Requirement —
Make an exact transcript of the lines in the data below, starting with the one containing "Image resolution: width=980 pixels, height=433" and going on through the one containing "The height and width of the screenshot is (868, 401).", with both included and the pictures left out.

# # # # #

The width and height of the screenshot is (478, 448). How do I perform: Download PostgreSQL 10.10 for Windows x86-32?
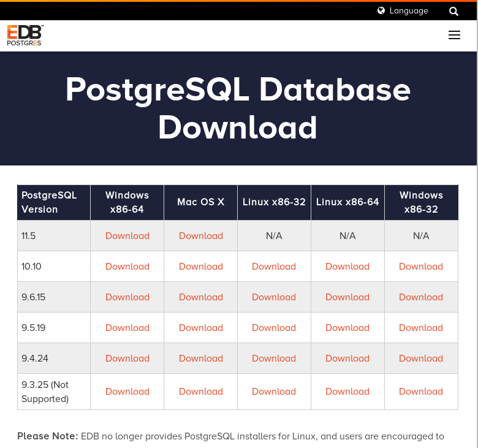tap(421, 267)
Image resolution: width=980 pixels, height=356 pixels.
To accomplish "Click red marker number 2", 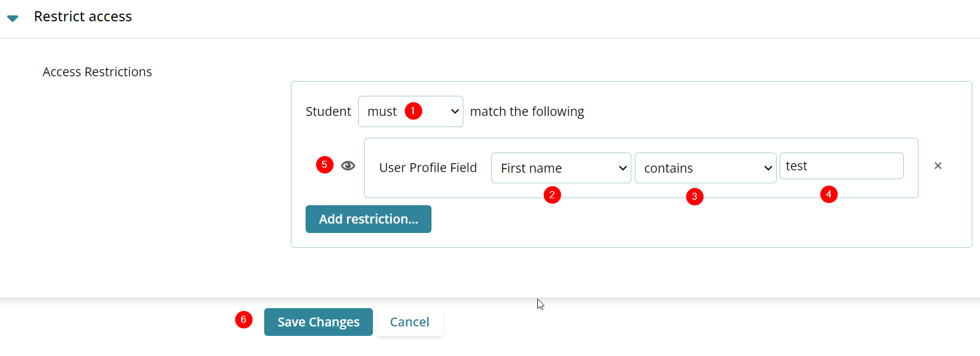I will point(552,195).
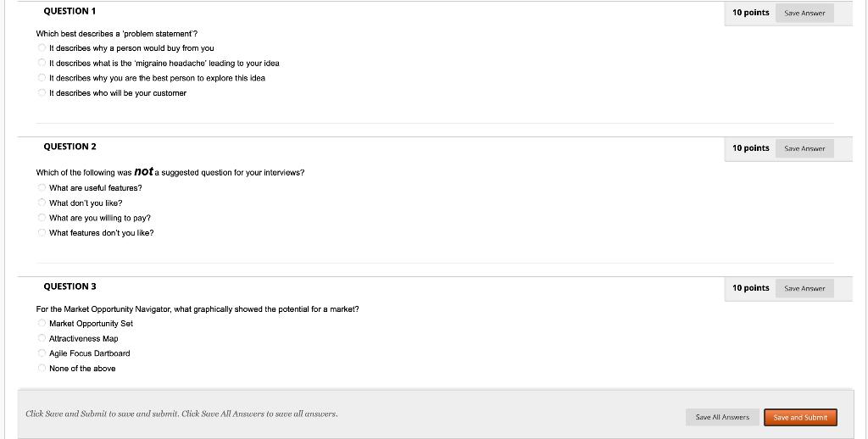The height and width of the screenshot is (439, 868).
Task: Submit quiz with Save and Submit
Action: (800, 417)
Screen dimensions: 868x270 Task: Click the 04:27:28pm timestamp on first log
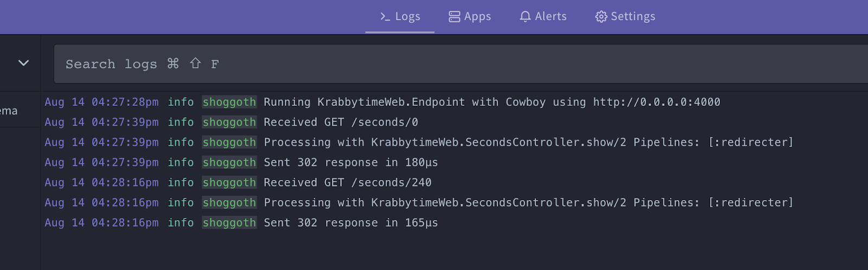(x=125, y=102)
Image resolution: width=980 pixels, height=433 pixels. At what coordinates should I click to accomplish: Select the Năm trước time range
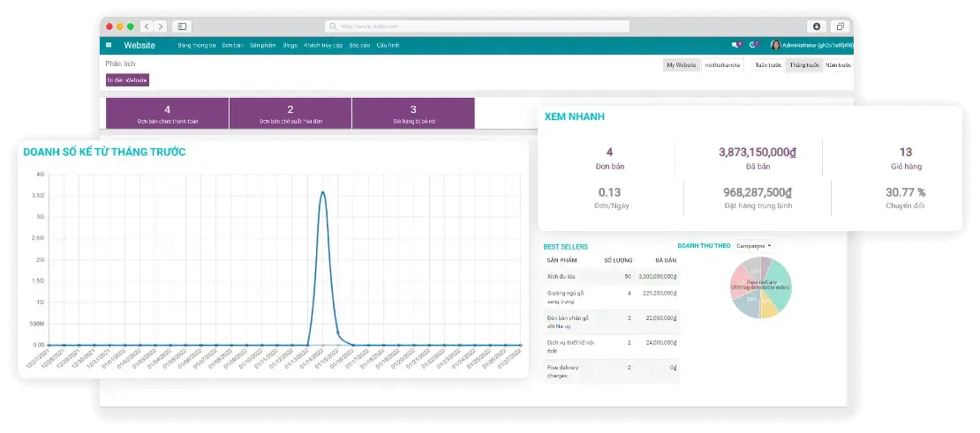click(838, 65)
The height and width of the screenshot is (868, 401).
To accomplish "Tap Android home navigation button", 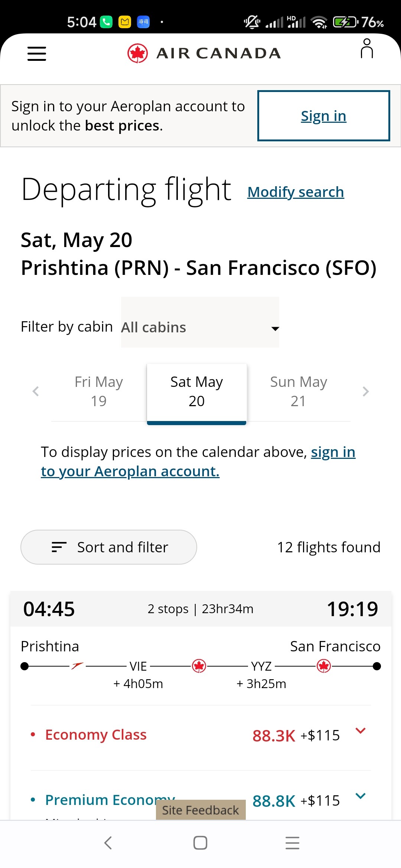I will (200, 843).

# # # # #

Exercise solution —
Image resolution: width=980 pixels, height=433 pixels. At what coordinates should I click to accomplish: Select the Năm trước time range
click(838, 65)
The height and width of the screenshot is (868, 401).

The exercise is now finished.